Collected data
#####

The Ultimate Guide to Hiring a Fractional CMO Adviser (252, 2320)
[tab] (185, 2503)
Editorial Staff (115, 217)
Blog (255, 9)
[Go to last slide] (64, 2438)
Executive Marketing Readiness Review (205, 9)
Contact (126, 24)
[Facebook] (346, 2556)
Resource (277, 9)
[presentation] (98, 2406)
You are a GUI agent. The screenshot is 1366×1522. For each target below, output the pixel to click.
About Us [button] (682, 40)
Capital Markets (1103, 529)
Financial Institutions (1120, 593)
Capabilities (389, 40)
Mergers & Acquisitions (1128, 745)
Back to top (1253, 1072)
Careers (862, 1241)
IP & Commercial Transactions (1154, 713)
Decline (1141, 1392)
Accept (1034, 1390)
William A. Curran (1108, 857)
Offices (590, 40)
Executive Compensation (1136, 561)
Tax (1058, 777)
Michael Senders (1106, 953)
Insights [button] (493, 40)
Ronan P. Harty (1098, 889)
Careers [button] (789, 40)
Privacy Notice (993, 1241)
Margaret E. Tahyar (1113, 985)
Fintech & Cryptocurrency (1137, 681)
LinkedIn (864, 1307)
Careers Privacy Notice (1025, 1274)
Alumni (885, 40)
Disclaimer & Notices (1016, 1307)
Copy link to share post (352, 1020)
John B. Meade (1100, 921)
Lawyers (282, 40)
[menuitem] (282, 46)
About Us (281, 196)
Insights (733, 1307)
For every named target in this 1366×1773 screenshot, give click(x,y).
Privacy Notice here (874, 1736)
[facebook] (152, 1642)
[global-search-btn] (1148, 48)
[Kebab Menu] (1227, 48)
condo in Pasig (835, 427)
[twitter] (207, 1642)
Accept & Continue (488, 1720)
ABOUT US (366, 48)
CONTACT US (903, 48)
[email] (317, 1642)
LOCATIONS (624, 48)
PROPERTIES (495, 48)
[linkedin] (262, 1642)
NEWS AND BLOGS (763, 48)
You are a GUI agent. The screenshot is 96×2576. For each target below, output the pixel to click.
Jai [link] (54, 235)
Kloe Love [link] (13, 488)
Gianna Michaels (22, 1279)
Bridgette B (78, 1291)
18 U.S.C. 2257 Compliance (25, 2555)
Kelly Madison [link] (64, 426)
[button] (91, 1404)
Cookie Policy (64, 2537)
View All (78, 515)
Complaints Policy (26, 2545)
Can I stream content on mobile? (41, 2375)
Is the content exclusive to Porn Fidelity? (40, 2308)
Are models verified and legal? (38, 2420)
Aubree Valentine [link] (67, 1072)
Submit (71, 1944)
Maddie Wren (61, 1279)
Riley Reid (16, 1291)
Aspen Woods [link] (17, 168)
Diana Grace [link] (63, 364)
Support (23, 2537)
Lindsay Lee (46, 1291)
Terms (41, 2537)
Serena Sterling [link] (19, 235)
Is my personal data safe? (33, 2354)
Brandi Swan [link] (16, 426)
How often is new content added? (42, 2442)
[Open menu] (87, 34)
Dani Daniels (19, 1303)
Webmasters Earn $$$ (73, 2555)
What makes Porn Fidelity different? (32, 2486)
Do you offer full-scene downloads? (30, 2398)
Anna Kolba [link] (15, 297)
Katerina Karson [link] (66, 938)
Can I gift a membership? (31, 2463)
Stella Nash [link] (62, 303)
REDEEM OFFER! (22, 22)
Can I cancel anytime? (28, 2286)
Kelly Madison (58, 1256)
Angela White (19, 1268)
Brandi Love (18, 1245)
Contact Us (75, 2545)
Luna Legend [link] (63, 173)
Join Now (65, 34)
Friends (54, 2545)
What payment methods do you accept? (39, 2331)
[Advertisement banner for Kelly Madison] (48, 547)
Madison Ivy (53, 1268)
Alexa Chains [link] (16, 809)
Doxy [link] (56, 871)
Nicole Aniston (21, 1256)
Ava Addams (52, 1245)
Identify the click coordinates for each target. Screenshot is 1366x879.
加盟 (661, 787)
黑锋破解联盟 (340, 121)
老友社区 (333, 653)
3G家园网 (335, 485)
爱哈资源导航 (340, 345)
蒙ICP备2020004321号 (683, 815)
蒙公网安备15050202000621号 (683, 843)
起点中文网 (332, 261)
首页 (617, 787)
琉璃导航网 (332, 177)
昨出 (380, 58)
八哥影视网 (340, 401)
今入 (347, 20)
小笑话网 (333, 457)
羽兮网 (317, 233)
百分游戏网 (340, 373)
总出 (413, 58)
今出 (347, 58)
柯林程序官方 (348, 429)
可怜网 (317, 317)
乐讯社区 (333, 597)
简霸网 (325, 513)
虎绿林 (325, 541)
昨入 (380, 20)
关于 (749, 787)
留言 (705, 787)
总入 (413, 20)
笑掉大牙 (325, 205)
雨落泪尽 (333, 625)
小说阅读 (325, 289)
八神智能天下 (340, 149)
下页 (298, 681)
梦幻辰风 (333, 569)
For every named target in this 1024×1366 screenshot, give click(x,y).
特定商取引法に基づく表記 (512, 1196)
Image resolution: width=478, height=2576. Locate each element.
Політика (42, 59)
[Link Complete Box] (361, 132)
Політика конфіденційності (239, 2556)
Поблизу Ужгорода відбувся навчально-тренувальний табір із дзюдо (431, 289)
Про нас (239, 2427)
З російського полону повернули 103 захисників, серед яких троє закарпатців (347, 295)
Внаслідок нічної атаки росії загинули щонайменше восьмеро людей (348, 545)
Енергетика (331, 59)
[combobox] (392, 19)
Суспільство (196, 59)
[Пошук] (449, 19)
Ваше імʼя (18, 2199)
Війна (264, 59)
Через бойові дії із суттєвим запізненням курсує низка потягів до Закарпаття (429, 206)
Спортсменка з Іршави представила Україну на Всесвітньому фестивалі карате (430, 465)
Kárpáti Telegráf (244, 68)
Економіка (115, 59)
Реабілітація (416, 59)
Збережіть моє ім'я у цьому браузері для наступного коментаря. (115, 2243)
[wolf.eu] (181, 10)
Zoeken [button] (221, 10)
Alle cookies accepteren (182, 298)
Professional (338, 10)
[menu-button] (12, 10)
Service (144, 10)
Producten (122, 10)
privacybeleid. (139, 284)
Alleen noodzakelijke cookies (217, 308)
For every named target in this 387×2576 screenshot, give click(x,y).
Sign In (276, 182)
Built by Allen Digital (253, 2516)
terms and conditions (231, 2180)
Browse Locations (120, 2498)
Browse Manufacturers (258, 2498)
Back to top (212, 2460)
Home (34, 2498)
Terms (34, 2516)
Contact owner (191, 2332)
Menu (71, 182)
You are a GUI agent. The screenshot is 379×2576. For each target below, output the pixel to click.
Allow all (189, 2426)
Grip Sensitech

#####

→ **Requirement**
Among the records above, repeat exactly the line with "雨落泪尽 (333, 625)", the line with "Alle cookies accepteren (182, 298)", and every line in between, and only those.

→ **Task output**
雨落泪尽 (333, 625)
小说阅读 (325, 289)
八神智能天下 (340, 149)
下页 (298, 681)
梦幻辰风 (333, 569)
For every named target in this 1024×1366 screenshot, give click(x,y).
特定商取引法に基づく表記 (512, 1196)
Image resolution: width=478, height=2576. Locate each element.
Політика (42, 59)
[Link Complete Box] (361, 132)
Політика конфіденційності (239, 2556)
Поблизу Ужгорода відбувся навчально-тренувальний табір із дзюдо (431, 289)
Про нас (239, 2427)
З російського полону повернули 103 захисників, серед яких троє закарпатців (347, 295)
Внаслідок нічної атаки росії загинули щонайменше восьмеро людей (348, 545)
Енергетика (331, 59)
[combobox] (392, 19)
Суспільство (196, 59)
[Пошук] (449, 19)
Ваше імʼя (18, 2199)
Війна (264, 59)
Через бойові дії із суттєвим запізненням курсує низка потягів до Закарпаття (429, 206)
Спортсменка з Іршави представила Україну на Всесвітньому фестивалі карате (430, 465)
Kárpáti Telegráf (244, 68)
Економіка (115, 59)
Реабілітація (416, 59)
Збережіть моє ім'я у цьому браузері для наступного коментаря. (115, 2243)
[wolf.eu] (181, 10)
Zoeken [button] (221, 10)
Alle cookies accepteren (182, 298)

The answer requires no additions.